• WHAT YOU WILL DO:
Please output every entry below exactly as written, leaving out any pictures.

RECORDS FOR THIS TASK Start Marker

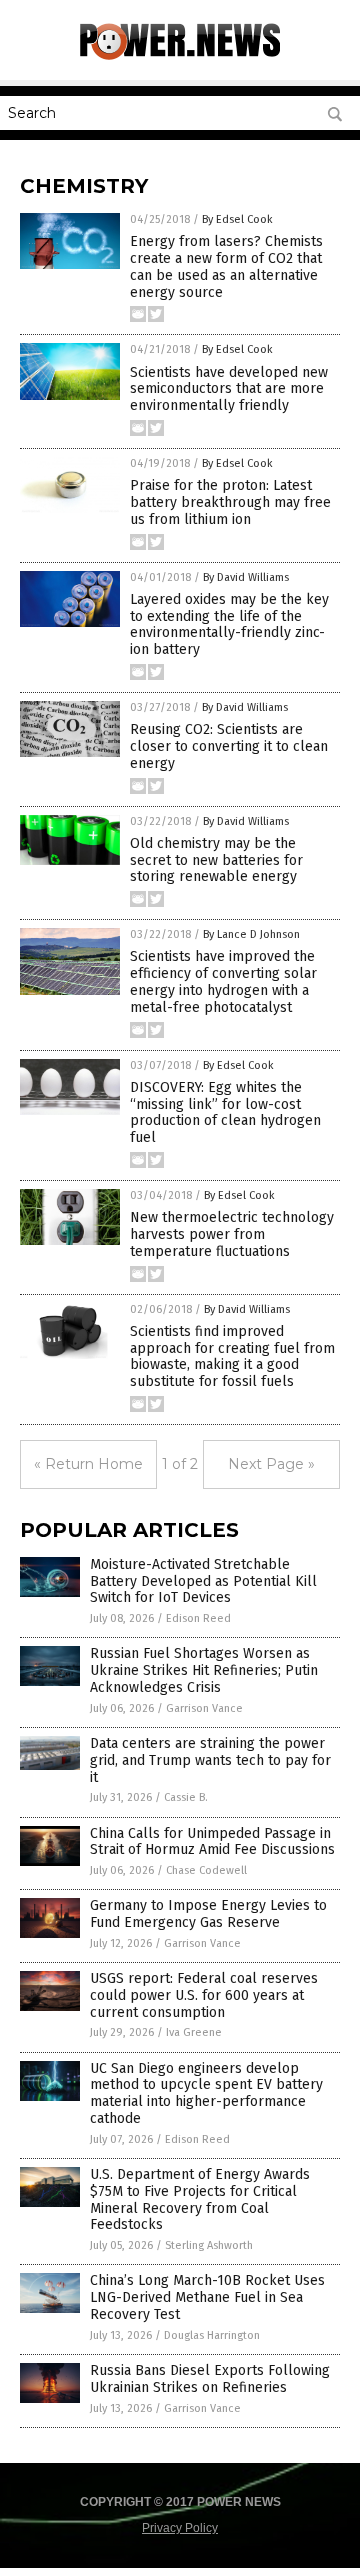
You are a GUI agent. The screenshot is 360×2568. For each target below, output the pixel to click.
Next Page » (271, 1464)
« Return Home (88, 1464)
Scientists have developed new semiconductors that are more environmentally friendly (229, 389)
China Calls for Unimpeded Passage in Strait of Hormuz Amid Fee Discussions (212, 1842)
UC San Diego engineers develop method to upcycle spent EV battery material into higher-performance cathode (206, 2093)
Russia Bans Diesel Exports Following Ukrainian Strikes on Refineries (210, 2379)
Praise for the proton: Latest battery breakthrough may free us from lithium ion (230, 502)
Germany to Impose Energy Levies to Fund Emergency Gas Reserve (208, 1914)
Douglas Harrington (212, 2335)
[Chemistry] (180, 56)
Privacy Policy (180, 2528)
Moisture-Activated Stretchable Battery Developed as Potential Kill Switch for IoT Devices (203, 1581)
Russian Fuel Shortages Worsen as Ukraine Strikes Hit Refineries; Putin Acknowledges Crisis (204, 1670)
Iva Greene (194, 2032)
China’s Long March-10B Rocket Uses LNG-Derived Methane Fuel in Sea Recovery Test (207, 2297)
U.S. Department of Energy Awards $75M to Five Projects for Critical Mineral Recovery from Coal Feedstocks (200, 2199)
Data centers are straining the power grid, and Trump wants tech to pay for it (210, 1760)
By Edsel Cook (237, 219)
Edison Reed (198, 1618)
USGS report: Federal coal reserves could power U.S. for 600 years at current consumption (204, 1995)
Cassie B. (186, 1797)
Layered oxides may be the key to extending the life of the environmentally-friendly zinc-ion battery (229, 624)
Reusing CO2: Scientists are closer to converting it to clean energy (229, 746)
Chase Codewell (206, 1870)
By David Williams (246, 577)
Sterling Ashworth (209, 2245)
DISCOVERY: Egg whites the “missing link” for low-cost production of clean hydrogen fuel (225, 1112)
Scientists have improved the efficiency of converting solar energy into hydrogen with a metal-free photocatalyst (223, 981)
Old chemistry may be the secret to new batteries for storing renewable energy (216, 860)
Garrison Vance (204, 1708)
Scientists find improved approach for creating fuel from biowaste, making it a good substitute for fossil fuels (232, 1356)
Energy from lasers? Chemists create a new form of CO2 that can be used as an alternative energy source (226, 266)
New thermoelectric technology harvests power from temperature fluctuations (232, 1234)
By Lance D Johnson (251, 934)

RECORDS FOR THIS TASK End Marker

• RESPONSE TO THE TASK:
You are a GUI agent. The screenshot is 360×2568. For each target below, output the pixel to click.
Next Page » (271, 1464)
« Return Home (88, 1464)
Scientists have developed new semiconductors that are more environmentally friendly (229, 389)
China Calls for Unimpeded Passage in Strait of Hormuz Amid Fee Discussions (212, 1842)
UC San Diego engineers develop method to upcycle spent EV battery material into higher-performance cathode (206, 2093)
Russia Bans Diesel Exports Following Ukrainian Strikes on Refineries (210, 2379)
Praise for the proton: Latest battery breakthrough may free us from lithium ion (230, 502)
Germany to Impose Energy Levies to Fund Emergency Gas Reserve (208, 1914)
Douglas Harrington (212, 2335)
[Chemistry] (180, 56)
Privacy Policy (180, 2528)
Moisture-Activated Stretchable Battery Developed as Potential Kill Switch for IoT Devices (203, 1581)
Russian Fuel Shortages Worsen as Ukraine Strikes Hit Refineries; Putin Acknowledges Crisis (204, 1670)
Iva Greene (194, 2032)
China’s Long March-10B Rocket Uses LNG-Derived Methane Fuel in Sea Recovery Test (207, 2297)
U.S. Department of Energy Awards $75M to Five Projects for Critical Mineral Recovery from Coal Feedstocks (200, 2199)
Data centers are straining the power grid, and Trump wants tech to pay for it (210, 1760)
By Edsel Cook (237, 219)
Edison Reed (198, 1618)
USGS report: Federal coal reserves could power U.S. for 600 years at current consumption (204, 1995)
Cassie B. (186, 1797)
Layered oxides may be the key to extending the life of the environmentally-friendly zinc-ion battery (229, 624)
Reusing CO2: Scientists are closer to converting it to clean energy (229, 746)
Chase Codewell (206, 1870)
By David Williams (246, 577)
Sterling Ashworth (209, 2245)
DISCOVERY: Egg whites the “missing link” for low-cost production of clean hydrogen fuel (225, 1112)
Scientists have improved the efficiency of converting solar energy into hydrogen with a metal-free photocatalyst (223, 981)
Old chemistry may be the secret to new batteries for storing renewable energy (216, 860)
Garrison Vance (204, 1708)
Scientists find improved approach for creating fuel from biowaste, making it a good substitute for fossil fuels (232, 1356)
Energy from lasers? Chemists create a new form of CO2 that can be used as an alternative energy source (226, 266)
New thermoelectric technology harvests power from temperature fluctuations (232, 1234)
By Lance D Johnson (251, 934)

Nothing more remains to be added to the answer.